Politik : Im Auftrag des Friedens

Papst Johannes Paul II. schickt einen Gesandten nach Bagdad

Thomas Migge[Rom]

„Dieser Krieg muss unter allen Umständen verhindert werden.“ Mit diesen Worten wandte sich am Sonntag Papst Johannes Paul II. beim traditionellen Angelusbeten auf dem Petersplatz an die Gläubigen. Während seiner kurzen Ansprache wirkte der Papst gesundheitlich weitaus weniger angeschlagen als in letzter Zeit. „Das Problem eines möglichen Waffengangs gegen den Irak, beschäftigt den Papst und weckt in ihm scheinbar ungeahnte Kräfte“, sagte der Vatikanexperte Sandro Magister vom Wochenmagazin „L’Espresso“. Politische Beobachter sind davon überzeugt, dass Johannes Paul II. der Motor einer neuen vatikanischen Friedensinitiative ist.

Der Vatikan beschäftigt bereits seit mehreren Wochen, seitdem sich die Anzeichen für einen möglichen Militärschlag der USA gegen Bagdad mehren, mit der Verhinderung einer kriegerischen Auseinandersetzung. Schon mehrfach nahm Johannes Paul II. bei verschiedenen Anlässen zu diesem Thema Stellung. Entweder direkt oder indirekt, in dem er die UN und namentlich nicht genannte Staaten an ihre Verpflichtung erinnerte, einen Krieg zu vermeiden und friedlich zu einer Lösung zu gelangen.

Auch am Wochenende, bei den Feierlichkeiten zum 35. Bestehen der Organisation Sant’Egidio in Rom, die sich in Italien und im europäischen Ausland für Arme und Obdachlose einsetzt, erinnerte der Papst daran, dass „man sich nicht mit der Unvermeidbarkeit eines Krieges abfinden darf“. Eine Einstellung, die von der römischen Kurie geteilt wird. Das vatikanische Hausorgan „Osservatore Romano“ schrieb, dass die von US-Außenminister Colin Powell vor einigen Tagen vor dem UN-Sicherheitsrat vorgetragenen Beweise gegen Saddam Hussein „wenig überzeugen”. Das Blatt zitierte den Papst mit den Worten, dass „die Bemühungen um die Friedenserhaltung intensiviert werden müssen“.

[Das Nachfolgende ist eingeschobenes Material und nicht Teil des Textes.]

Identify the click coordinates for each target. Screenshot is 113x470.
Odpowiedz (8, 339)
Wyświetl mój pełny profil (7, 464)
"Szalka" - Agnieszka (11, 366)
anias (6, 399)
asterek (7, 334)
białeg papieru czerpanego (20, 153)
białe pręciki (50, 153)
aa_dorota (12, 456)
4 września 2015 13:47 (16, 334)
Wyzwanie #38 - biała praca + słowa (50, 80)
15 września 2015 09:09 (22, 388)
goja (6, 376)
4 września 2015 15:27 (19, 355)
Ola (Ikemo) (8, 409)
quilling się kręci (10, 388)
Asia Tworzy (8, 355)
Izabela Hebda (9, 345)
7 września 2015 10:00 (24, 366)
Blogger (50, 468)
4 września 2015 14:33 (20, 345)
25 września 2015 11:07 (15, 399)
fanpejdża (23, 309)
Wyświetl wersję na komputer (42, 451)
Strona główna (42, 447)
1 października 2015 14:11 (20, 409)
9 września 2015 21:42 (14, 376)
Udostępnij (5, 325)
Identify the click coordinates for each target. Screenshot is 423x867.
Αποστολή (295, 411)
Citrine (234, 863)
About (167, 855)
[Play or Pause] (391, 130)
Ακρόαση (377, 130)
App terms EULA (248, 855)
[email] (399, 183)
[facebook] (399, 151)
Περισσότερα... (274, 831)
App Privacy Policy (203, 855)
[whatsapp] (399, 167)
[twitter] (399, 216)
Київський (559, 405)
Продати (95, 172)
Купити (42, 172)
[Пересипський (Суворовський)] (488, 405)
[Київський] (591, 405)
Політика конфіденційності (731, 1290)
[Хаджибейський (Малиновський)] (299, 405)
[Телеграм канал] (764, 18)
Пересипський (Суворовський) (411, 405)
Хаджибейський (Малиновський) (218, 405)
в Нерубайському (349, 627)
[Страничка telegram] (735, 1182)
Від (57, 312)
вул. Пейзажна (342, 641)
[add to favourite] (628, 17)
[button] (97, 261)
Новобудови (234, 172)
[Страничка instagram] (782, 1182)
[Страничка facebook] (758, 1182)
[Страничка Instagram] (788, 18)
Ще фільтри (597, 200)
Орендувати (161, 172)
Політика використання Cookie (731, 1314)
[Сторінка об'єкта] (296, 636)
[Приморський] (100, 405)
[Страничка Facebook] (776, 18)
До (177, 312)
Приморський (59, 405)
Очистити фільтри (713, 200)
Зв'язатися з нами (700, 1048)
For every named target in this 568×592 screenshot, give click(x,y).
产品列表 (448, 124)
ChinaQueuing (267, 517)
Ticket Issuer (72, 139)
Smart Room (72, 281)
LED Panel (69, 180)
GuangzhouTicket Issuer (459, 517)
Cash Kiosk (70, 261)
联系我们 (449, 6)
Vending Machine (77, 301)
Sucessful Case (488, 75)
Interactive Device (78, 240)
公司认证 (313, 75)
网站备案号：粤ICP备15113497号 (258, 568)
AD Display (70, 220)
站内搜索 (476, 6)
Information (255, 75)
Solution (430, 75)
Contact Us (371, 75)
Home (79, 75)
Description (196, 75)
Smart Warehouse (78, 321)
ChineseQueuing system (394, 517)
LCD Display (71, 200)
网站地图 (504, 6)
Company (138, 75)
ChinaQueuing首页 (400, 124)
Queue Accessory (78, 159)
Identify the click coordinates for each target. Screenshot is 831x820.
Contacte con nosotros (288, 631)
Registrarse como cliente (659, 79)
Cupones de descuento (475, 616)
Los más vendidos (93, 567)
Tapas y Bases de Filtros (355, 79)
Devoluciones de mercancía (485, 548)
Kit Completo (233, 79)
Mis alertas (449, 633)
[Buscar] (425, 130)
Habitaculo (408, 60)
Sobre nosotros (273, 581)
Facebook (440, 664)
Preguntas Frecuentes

Der Vatikan will es allerdings offenbar nicht nur bei schönen Worten belassen. Wie Vatikansprecher Joaquin Navarro-Valls am Sonntag mitteilte, reist Kardinal Roger Etchegaray, der im Ruhestand befindliche Präsident des Päpstlichen Rates für Frieden und Gerechtigkeit, an diesem Montag nach Bagdad. Der Franzose gilt als Mann der schwierigen Missionen. Zuletzt machte er international von sich reden, als Papst Johannes Paul II. ihn nach Bethlehem schickte, um dort zwischen der israelischen Regierung und jenen Palästinensern zu verhandelt, die sich in der Geburtskirche verschanzt hatten.

Begleitet wird Etchegaray von einem Berater, Monsignore Franco Coppola. Es handelt sich den Planungen nach keineswegs nur um eine kurze Visite. Der Kardinal wird voraussichtlich, berichtet die Zeitung „Corriere della Sera“, vier oder fünf Tage oder auch länger im Irak bleiben. Seine Aufgabe werde es sein, den irakischen Präsidenten davon zu überzeugen, enger als bisher mit den UN-Waffenkontrolleuren zusammenzuarbeiten. Unbestätigten Berichten zufolge soll Etchegaray sogar bis zum 18. Februar im Irak bleiben, bis zu dem vereinbarten Zusammentreffen in Rom zwischen Johannes Paul II. und Kofi Annan.

Aus gut informierten Kreisen im Vatikan wurde am Wochenende weiter bekannt, dass der Papst alles in seiner Kraft Stehende unternehmen will, damit sich die USA und Großbritannien an die Entscheidungen der Vereinten Nationen halten und keinen Alleingang gegen den Irak unternehmen. Aus diesem Grund sollen Unterhändler des Vatikans in den kommenden Tagen auch in Washington und in London vorstellig werden. Geplant ist dabei auch ein Gespräch mit US-Präsident George W. Bush.